__EXERCISE REQUIREMENTS__.
In the investment discussion, rewrite the part that begins at "Some may see" and ends after "with annual dividends.", swapping "fixed deposits" for "term deposits".

__PROVIDED PASSAGE__.

These are the safest ones in SG.
Higher the risk, higher the rewards. Invest according to your expectation.
No risk : Cash / Term deposits
Low risk : Bonds / Fixed Interest security
Medium risk : Managed / Mutual funds / Unit trust
High Risk : Shares
Very high risk : derivratives
The term risk does depend on how individual's perspective.
Some may see ETFs as still a risky class of asset but I personally feel ETFs is a less risky asset class as opposed to purchasing individual stocks and it still does give a decent return ~3%.
If you'd prefer something low maintenance, you can consider applying RSP / DCA on ETFs through banks / brokers.
Hi there, some of the options you can consider is bank savings accounts (2%), SSB (2%, lower now actually) and also REITs (5%, but unfortunately it's also overvalued now). You can also consider fixed deposits, or if you are sure you don't need the cash until 55, CPF is a really good way to gain some risk free but reasonably high interest.
The STI ETF is the best way to go It is a diversified counter which spreads its value across 30 large SIngapore companies who are diversified across industries and across geography + it earns 6-7% per annum over the long run with annual dividends.
Better than most investment insurance plans out there- enough said
Hi, maybe not fitting your definitions, i'd recommend anyway to buy and hold (ultra-longterm!) S&P500 ETF, like
Vanguard SP500 (ticker: VOO),
almost no annual fees, decent dividend, long term compound annual growth rate (check long term chart on www.bigcharts.com or yahoo finance ...).
bye, good luck
StashAway Simple. It's brilliant in it's simplicity and yields more or less 1.9% by investing in Money Market/Short Duration bonds.
Since you are a beginner, my question to you is - what do you consider low risk? Are you not willing to lose anything at all? Or are you ok to see your investment fluctuate with the markets. Also, what time span are you looking to leave this investment in?

__INFORMATION PROVIDED__.
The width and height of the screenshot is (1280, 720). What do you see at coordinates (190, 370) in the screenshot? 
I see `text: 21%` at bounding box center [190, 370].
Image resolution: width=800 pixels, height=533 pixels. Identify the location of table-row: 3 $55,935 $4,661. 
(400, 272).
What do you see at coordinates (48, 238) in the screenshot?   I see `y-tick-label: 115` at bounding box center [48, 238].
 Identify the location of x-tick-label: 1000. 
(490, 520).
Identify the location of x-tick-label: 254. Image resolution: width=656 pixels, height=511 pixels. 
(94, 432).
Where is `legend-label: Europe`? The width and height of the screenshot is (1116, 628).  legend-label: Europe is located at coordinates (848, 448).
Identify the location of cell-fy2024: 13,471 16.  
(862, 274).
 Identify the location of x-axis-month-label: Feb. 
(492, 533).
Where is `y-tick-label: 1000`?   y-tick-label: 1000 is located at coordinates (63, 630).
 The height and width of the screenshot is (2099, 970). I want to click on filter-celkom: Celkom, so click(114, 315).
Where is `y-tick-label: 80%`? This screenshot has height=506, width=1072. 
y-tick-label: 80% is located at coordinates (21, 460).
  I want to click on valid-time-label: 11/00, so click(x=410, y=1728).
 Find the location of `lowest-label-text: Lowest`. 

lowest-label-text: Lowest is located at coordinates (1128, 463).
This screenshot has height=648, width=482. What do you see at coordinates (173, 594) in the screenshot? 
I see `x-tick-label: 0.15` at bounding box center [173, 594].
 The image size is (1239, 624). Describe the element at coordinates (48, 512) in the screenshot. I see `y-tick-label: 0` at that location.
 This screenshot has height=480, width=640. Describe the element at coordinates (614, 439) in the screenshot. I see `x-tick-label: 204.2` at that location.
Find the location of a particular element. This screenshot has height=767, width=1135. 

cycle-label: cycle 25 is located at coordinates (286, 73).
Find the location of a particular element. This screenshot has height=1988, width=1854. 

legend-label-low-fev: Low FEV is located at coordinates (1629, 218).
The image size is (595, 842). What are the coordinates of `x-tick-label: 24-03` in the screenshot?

__EXERCISE RESULT__.
Some may see ETFs as still a risky class of asset but I personally feel ETFs is a less risky asset class as opposed to purchasing individual stocks and it still does give a decent return ~3%.
If you'd prefer something low maintenance, you can consider applying RSP / DCA on ETFs through banks / brokers.
Hi there, some of the options you can consider is bank savings accounts (2%), SSB (2%, lower now actually) and also REITs (5%, but unfortunately it's also overvalued now). You can also consider term deposits, or if you are sure you don't need the cash until 55, CPF is a really good way to gain some risk free but reasonably high interest.
The STI ETF is the best way to go It is a diversified counter which spreads its value across 30 large SIngapore companies who are diversified across industries and across geography + it earns 6-7% per annum over the long run with annual dividends.